Den Bundespräsidenten wählen Parlamentarier und Promis
"Wer Bundespräsident wird, darüber entscheiden nicht nur Politiker. Persönlichkeiten aus Kultur, Sport und Gesellschaft sollen der Bundesversammlung einen Hauch von Glamour verleihen", schrieb der "Spiegel" am 16. Jänner. Wie bitte? Geht’s noch? Promis stimmen ab? Wie kommen die in das Wahlgremium, die Bundesversammlung? "Entsandt werden sie aus den Bundesländern, die die Hälfte der Wahlleute stellen (die anderen 630 sind die Abgeordneten des Bundestages)", so der "Spiegel", der in der zitierten Online-Ausgabe die 22 wichtigsten Wahl-Promis vorstellte: vom Bundestrainer Joachim Löw (immerhin trainiert er mit dem deutschen Fußballnationalteam eine Weltmacht) über die Komikerin Carolin Kebekus bis zu Helmut Markwort (mit 80 Jahren immer noch Herausgeber des "Focus").

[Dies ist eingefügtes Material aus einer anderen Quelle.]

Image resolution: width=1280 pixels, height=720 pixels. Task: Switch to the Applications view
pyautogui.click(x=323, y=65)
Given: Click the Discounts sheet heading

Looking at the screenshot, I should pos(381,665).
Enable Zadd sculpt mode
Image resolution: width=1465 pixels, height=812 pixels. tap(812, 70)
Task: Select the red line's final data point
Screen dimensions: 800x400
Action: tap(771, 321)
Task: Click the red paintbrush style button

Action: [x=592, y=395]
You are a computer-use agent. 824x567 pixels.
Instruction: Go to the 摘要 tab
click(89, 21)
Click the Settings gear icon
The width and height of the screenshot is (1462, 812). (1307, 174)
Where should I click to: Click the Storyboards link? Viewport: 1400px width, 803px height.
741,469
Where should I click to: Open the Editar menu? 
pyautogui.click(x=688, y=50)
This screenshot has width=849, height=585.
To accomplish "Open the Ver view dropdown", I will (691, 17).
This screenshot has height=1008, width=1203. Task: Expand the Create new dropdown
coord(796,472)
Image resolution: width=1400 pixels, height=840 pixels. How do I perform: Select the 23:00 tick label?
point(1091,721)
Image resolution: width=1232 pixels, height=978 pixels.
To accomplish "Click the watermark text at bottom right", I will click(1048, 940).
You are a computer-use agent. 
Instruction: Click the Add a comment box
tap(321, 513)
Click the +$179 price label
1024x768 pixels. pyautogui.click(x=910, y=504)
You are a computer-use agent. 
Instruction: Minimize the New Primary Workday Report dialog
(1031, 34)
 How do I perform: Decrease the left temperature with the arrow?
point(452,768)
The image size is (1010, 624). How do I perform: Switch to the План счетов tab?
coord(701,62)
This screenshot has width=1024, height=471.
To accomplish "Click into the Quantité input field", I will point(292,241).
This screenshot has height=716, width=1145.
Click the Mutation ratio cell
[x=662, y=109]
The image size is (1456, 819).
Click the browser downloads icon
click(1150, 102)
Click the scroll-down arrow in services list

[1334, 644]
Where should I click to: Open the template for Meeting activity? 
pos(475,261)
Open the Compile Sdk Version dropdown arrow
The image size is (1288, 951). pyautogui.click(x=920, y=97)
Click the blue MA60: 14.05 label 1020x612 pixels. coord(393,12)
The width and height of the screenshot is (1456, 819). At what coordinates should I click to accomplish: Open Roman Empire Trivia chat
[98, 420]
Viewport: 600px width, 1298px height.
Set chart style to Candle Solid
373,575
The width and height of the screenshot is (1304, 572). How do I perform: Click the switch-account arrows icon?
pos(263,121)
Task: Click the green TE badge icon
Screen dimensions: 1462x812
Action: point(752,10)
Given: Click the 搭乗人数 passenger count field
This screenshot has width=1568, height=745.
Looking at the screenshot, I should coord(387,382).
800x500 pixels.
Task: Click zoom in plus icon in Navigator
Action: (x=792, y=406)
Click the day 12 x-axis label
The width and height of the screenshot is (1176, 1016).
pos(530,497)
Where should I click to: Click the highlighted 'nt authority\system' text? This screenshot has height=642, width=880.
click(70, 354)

Abgesehen von dieser demokratiepolitischen Marotte ist jede Wahl des Deutschen Bundespräsidenten ein im Vorfeld abgekartetes Spiel, das derjenige mit Sicherheit verliert, der als Erster aufzeigt. Es gilt als "unmoralisch", das Amt öffentlich anzustreben, obwohl der Amtsinhaber selbst als "Gewissen der Nation" bezeichnet wird. Und so wie das Gewissen in der Politik nicht wirklich ernst genommen wird, wurde das Amt des Bundespräsidenten in Deutschland bisher nicht besonders ernst genommen. Wie nun Deutschlands Verfassungsexperten den staunenden Bundesbürgern erklären, hat der Präsident jedoch bei der Regierungsbildung deutlich mehr zu sagen, als bisher bekannt war - mehr, als bisher mit klaren Mehrheitsverhältnissen erforderlich war.
Im Übrigen sollte gelten: "Der Souverän ist der erste Diener des Staates. Er wird gut bezahlt, damit er die Würde seiner Stellung aufrechterhalte; man fordert von ihm, dass er wirksam für das Wohl des Staates arbeite. Ich kann kein Interesse haben, das nicht auch das meines Volkes ist. Sind die beiden unvereinbar, so ist dem Wohlergehen und Vorteil des Landes stets Vorrang einzuräumen." Von wem dieses Zitat stammt? Es steht im politischen Testament von Friedrich dem Großen (1752, zitiert nach Niall Ferguson: "Der Westen und der Rest der Welt").